If you are a facility(hospital, ASC) --you own the equipment, you use the TC Modifier

If you are a practioner reading and supervising at a facility other than your office- you use the 26 Modifier.
 

ckkohler

Guru
Messages
152
Location
Omaha, Nebraska
Best answers
0
mbort - I do not believe there was any reason for you to treat me like that! No need to get snide and use RED coding ... no reason to make an issue of the insurance or no insurance. Regarding OWNING the equipment - I only meant as an insurance company - we didn't question who owned the equipment. Actually - what you were saying was the same as what I was saying. I think we all need to remember - this is a forum for LEARNING.

I will be very careful to whom and how I respond in the future. Thanks for upsetting me.
 

mbort

True Blue
Messages
2,338
Location
ENGLEWOOD/DENVER
Best answers
0
mbort - I do not believe there was any reason for you to treat me like that!
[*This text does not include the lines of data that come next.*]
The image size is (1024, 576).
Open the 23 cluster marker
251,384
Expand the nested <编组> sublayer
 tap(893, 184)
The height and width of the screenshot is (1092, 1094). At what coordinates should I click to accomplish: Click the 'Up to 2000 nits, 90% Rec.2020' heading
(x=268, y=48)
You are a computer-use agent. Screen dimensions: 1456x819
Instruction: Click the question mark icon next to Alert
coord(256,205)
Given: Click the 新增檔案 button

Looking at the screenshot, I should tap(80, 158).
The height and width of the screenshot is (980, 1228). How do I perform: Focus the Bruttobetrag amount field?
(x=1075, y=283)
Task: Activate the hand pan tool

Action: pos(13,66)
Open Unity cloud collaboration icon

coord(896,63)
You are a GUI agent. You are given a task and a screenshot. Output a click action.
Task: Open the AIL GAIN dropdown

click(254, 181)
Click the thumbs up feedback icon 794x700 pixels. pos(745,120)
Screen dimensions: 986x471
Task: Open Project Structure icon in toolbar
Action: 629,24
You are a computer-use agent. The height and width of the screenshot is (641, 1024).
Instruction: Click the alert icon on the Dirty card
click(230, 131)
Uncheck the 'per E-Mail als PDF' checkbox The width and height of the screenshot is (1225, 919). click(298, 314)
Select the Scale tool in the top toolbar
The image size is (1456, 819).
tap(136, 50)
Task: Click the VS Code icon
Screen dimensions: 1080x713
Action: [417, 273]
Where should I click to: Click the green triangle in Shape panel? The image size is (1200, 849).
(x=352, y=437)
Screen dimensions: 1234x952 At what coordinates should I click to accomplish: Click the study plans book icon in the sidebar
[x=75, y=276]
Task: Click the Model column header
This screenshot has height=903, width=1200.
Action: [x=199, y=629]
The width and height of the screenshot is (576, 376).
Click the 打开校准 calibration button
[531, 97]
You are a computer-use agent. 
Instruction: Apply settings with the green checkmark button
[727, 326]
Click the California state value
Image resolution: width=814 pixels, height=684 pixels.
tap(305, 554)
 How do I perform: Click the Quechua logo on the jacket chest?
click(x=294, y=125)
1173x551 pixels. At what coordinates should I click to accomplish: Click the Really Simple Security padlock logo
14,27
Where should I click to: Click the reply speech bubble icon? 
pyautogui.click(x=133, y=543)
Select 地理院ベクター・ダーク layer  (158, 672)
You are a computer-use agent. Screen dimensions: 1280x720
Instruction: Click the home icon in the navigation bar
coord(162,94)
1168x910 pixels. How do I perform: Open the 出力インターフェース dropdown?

No need to get snide and use RED coding ... no reason to make an issue of the insurance or no insurance. Regarding OWNING the equipment - I only meant as an insurance company - we didn't question who owned the equipment. Actually - what you were saying was the same as what I was saying. I think we all need to remember - this is a forum for LEARNING.

I will be very careful to whom and how I respond in the future. Thanks for upsetting me.
ckkohler--I apoligize that you took my message personally. I was mearly stating that it was improper coding.

I felt that your statement "I was in the insurance business for ~ 18 years ... it didn't matter whether or not the provider "owned" the equipment" was incorrect and that proper coding should be addressed. Because you worked for an insurance carrier that allowed that type of practice does not warrant support of such practice, because it does matter who owns the equipment.

The message was not intended to offend you, it was to educate the proper coding techniques for the modifier usage that was in question.
 

ckkohler

Guru
Messages
152
Location
Omaha, Nebraska
Best answers
0
Like I said - I understood the forums to be teaching & learning opportunities; and as such we should treat one with a little more understanding. Let me clarify my position as I do not understand what you mean by "allowing that kind of practice" ... from a reimbursement standpoint - and that is what we are concerned with, I think ... if a provider did the entire package ... they PERFORM the ultrasound and they READ/INTERPRET the ultrasound - they should bill the total component without any modifier.

I believe that was the question that was being asked and answered.